Bitcoin and Ether rose in Wednesday morning trading in Asia, with all other non-stablecoin top 10 cryptocurrencies also gaining ground as China on Tuesday said it will relax some Covid rules in response to protests. The demonstrations started last week and spread to several cities, rattling capital markets around the world.
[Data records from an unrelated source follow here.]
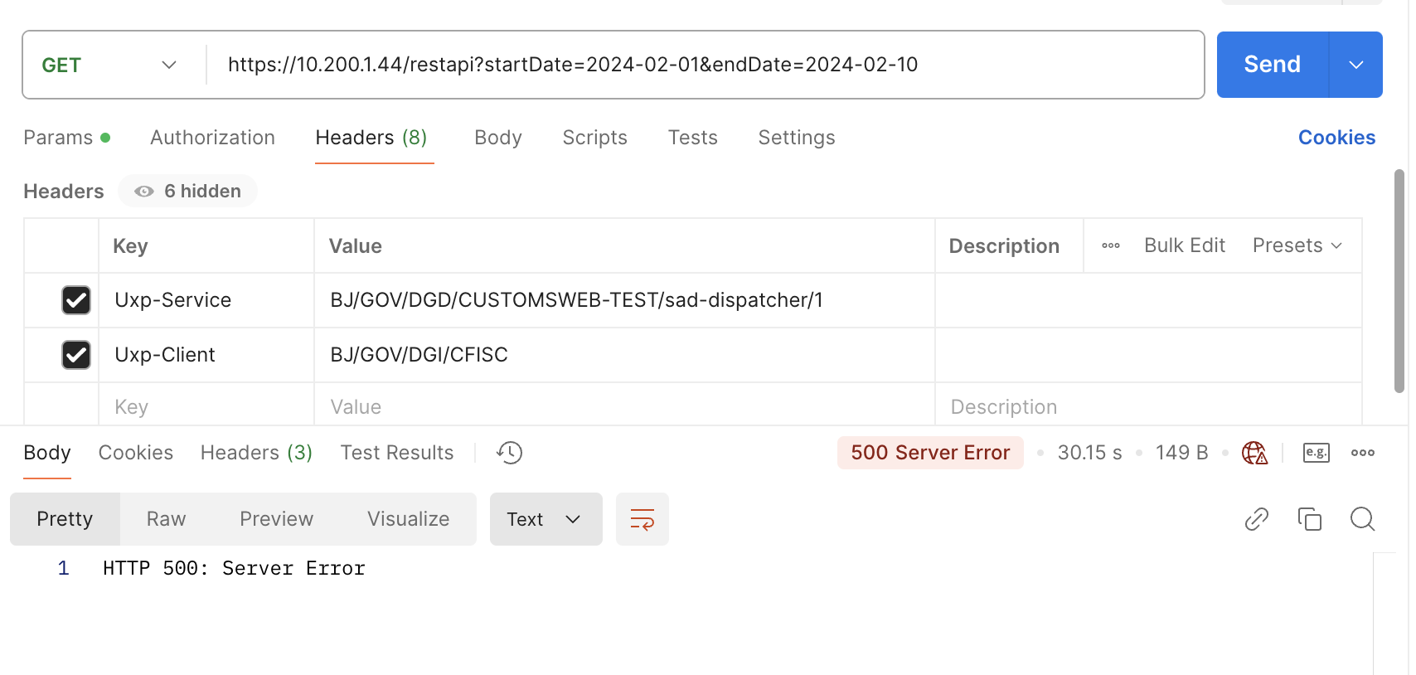The image size is (1416, 675).
Task: Uncheck the Uxp-Service header checkbox
Action: click(x=76, y=300)
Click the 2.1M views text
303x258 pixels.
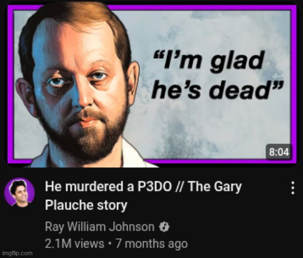click(74, 243)
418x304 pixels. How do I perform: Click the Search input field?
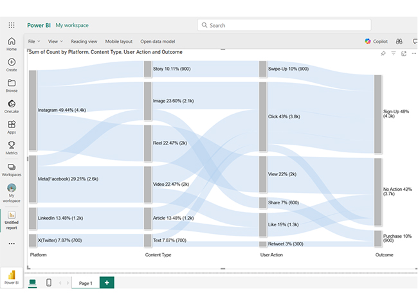tap(265, 25)

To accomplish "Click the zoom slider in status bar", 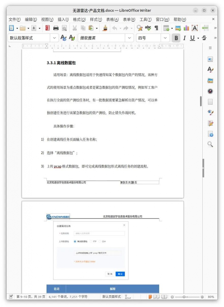I will tap(184, 297).
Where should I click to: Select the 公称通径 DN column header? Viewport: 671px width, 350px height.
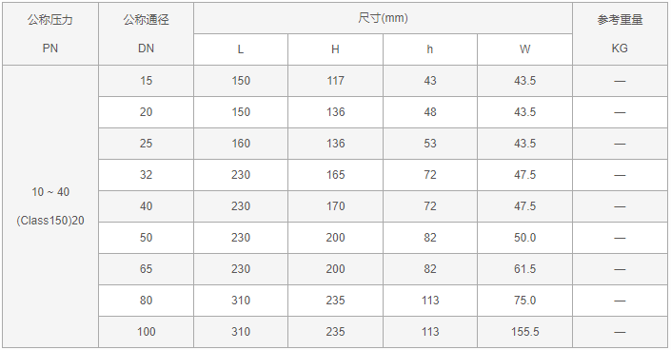[146, 34]
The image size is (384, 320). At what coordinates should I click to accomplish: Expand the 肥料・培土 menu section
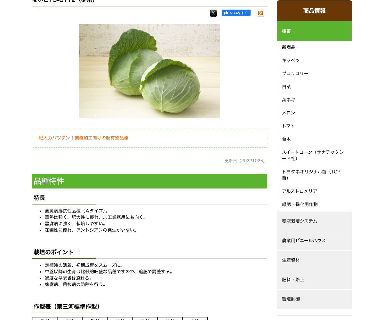coord(314,280)
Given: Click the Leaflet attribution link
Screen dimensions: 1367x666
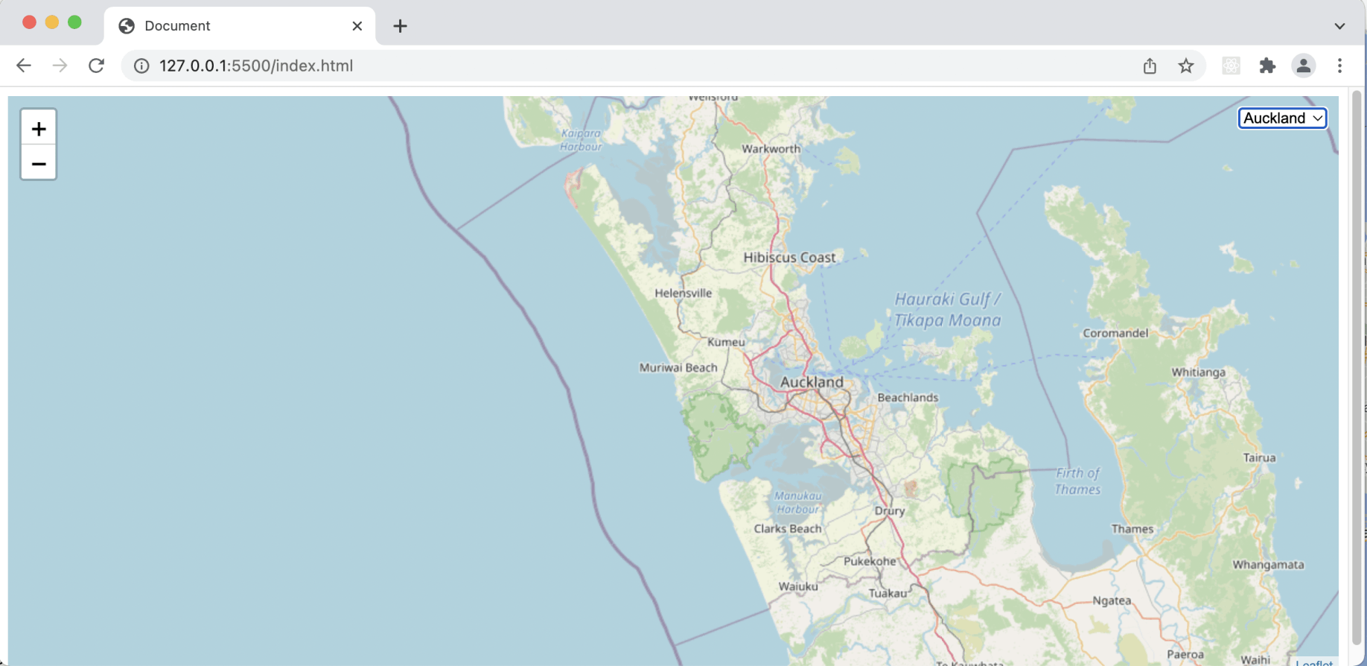Looking at the screenshot, I should coord(1314,662).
See related article: Bitcoin price follows slide in Asia equity markets amid growing China protests against Covid-19 lockdowns
Fast facts
- Bitcoin rose 1.5% to US$16,467 in the 24 hours to 8 a.m. in Hong Kong, while Ether gained 4.25% to trade at US$1,219, according to CoinMarketCap.
- Dogecoin saw the biggest gains in CoinMarketCap’s top 10 list, rising 6.75% to US$0.10, bringing its gains for the past seven days to 30%. Dogecoin has risen in recent weeks as long-time advocate Elon Musk hinted it may be used for payments in a revamp of the Twitter social media platform that he bought in late October.
- XRP rose 2.1% to change hands at US$0.39. The gains came despite Coinbase Global Inc., the largest U.S.-based crypto exchange, saying its wallets would no longer support XRP, as well as Bitcoin Cash and Stellar tokens, from January 2023 citing low usage. Investors seemed unconcerned by this as all three tokens gained over 1%.
- The total crypto market capitalization stood at US$834 billion, down 18% from US$1.023 trillion on Nov. 9, or before the FTX.com exchange filed for bankruptcy.
- Trading volume in the past 24 hours fell 13.05% to US$43.27 billion.
- U.S. equities had a mixed Tuesday. The Dow Jones rose less than 0.1%, while the S&P 500 Index fell 0.2% and the Nasdaq Composite Index closed down 0.6% in a third straight day of losses for the latter two indexes.
- Investors are looking to Wednesday when the U.S. Federal Reserve Chair Jerome Powell will speak on the state of the economy and inflation. The Fed has raised interest rates by 75 basis points four times this year to slow inflation, but is expected to raise by 50 basis points in the Dec. 13-14 meeting.
- The Fed has been hiking interest rates since March this to try to slow inflation, raising them from near zero to a 15-year high of 3.75% to 4%, and have signaled that rates may end up exceeding 5%. The Fed has indicated it will continue to raise rates until inflation reaches a target range of 2%. The consumer price index showed inflation was running at 7.7% in October, down from 8.2% in September.